Les 2 enseignements qui m’ont menée à cette enquête
Au départ de ma démarche, il y a 2 prises de conscience que j’ai eues (et que je n’avais pas vu venir !) en accompagnant près de 12 000 personnes en quête d’épanouissement dans leur travail
PRÉCÉDEMMENT DANS ENSEMBLE(S)
Retrouvez l’épisode pilote (à lire absolument si vous nous rejoignez en cours de route !) pour comprendre de quoi traite cette enquête et ce qu’on va faire ENSEMBLE(S)
⏱️ Temps de lecture : 5 min / ⏱️ Temps pour passer à l'action : 15 min
Cher·e ami·e, cher·e inconnu·e,
Pour moi, tout a commencé comme ça : fin 2015, j’ai co-fondé Switch Collective, un bilan de compétences nouvelle génération fondé entièrement sur le collectif. Switch a accompagné près de 12 000 personnes, par groupes d’environ 25. Mon intérêt pour les dynamiques collectives est né de ce que j’ai observé pendant 7 ans (j’ai quitté le projet en 2022[1]).
Alors, vous me direz peut-être qu’on parle d’un ensemble de gens très homogène (25-45 ans, population métropolitaine, avec un niveau d’éducation en moyenne supérieur à Bac+4, 70 % des cadres…).

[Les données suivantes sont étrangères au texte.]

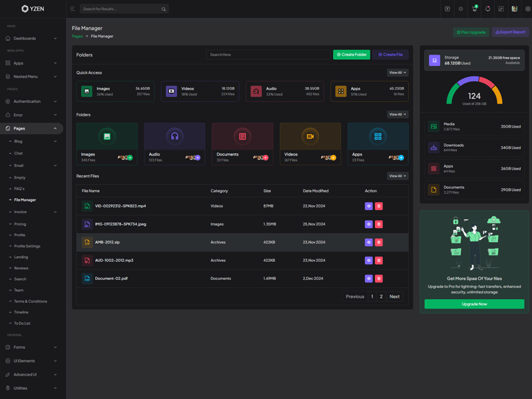Click the folder Search Here input field

[268, 55]
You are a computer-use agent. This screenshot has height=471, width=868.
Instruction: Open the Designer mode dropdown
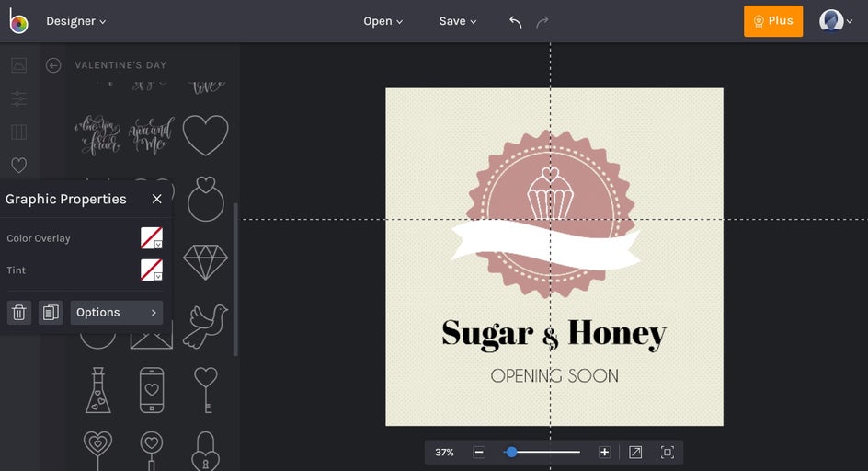pos(76,21)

Côté mixité, tu peux te brosser Martine. Mais quand même, ces gens ne se connaissaient pas au départ. Et arrivaient en à peine quelques semaines à devenir des collectifs ultra soudés pour répondre à un questionnement au départ tout à fait personnel.
Une " promo " en plein programme Switch en 2018
Vous me direz peut-être aussi qu’il s’agit d’un tout petit échantillon à l’échelle de la France et du monde. Mais c’est un échantillon représentatif d’un groupe qui a un fort pouvoir de prescription et d'entraînement : de fait, en quelques années, le phénomène de la quête d’épanouissement dans le travail a infusé toute la société.
Avoir été aux premières loges de ce mouvement de société et au contact de ces quelques milliers de personnes m’a appris 2 choses fondamentales (pas forcément celles que j’aurais imaginées au départ) qui m’ont menée à cette enquête.
🤓 Enseignement #1 : quête de sens dans le travail, et si on faisait fausse route ?
La quête de sens dans le travail et les reconversions-passion ont infiltré nos imaginaires. Dans les médias, les portraits de cadres en costard-cravate qui passent un CAP cuisine ou deviennent fromagers font rêver (et font vendre). C’est même devenu un nouveau marqueur de réussite : comme titrait Le Monde en mars 2022, “Si à 40 ans t’as pas fait ta reconversion, t’as raté ta vie ”.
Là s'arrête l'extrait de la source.